Reading text
Mike wrote: Sat Oct 05, 2019 8:02 am
1. We measure quotidian angle contacts purely in longitude, right?
Yes. Except for EP/WP.
Since quotidian angles seem entirely ecliptical, I have no
full explanation of this seeming exception (though I have a partial one, below). The EP/WP is only valid in RA. (It's not a mystery why it's only valid in RA, it's a mystery why something only valid in RA
i.e. one form of mundane contact, is valid at all in quotidians that otherwise seem only responsive ecliptically).
2. By "Ep/Wp" in this context, are astrologers referring to the "equatorial ascendant/descendant" points as displayed in Solar Fire?
Yes.
3. Do conjunctions (or even squares) to those secondary progressed points, in longitude, mean anything?
No (except by accident). They are only pointers - hints - to where an RA contact may exist.
BTW, the
ecliptical square to EP is called the Midequator (ME). The ME and EP are the 10th and 1st cusps (respectively) of the Morinus house system (the proponents of which treat them ecliptically). There is a sound enough theoretical basis for the ME to work ecliptically (and the Morinus EP is the ecliptical square to MC) that I spent a month or two exhaustively checking it in the SMA data set's ingresses and quotidians (and a handful of spot-checked natals). Big fail. It's just not a valid point.
4. Is there another measuring circle besides longitude that I should be using for any quotidian work?
I've always ignored them and just looked at conjunctions or squares to primary angles. Is there anything important I'm missing here?

Given material

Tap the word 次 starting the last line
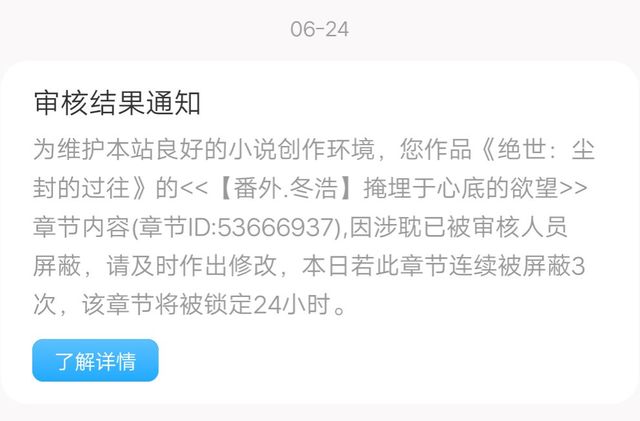 click(45, 305)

Tasks to perform
[1] Name every abbreviation the quotidian angles thread uses for a point or cusp in a chart.
[2] Carry on the forum thread about quotidian angles from its final sentence.
The material was taken from a different source.

Written answers
[1] EP, WP, ME, MC

[2]
EP/WP should be taken in RA. (That also means that transits to them need to be precessed and the RA recalculated, though for Capsolar and Cansolars I can ignore that: precession is less than 0°01' for the life of the chart.)
This brings me to my partial explanation of what's going on.
As I've said several times, there are no aspects to angles. Anything that looks like an aspect to an angle is really another angle. What I don't say as often is that sometimes is
the same angle but measured differently.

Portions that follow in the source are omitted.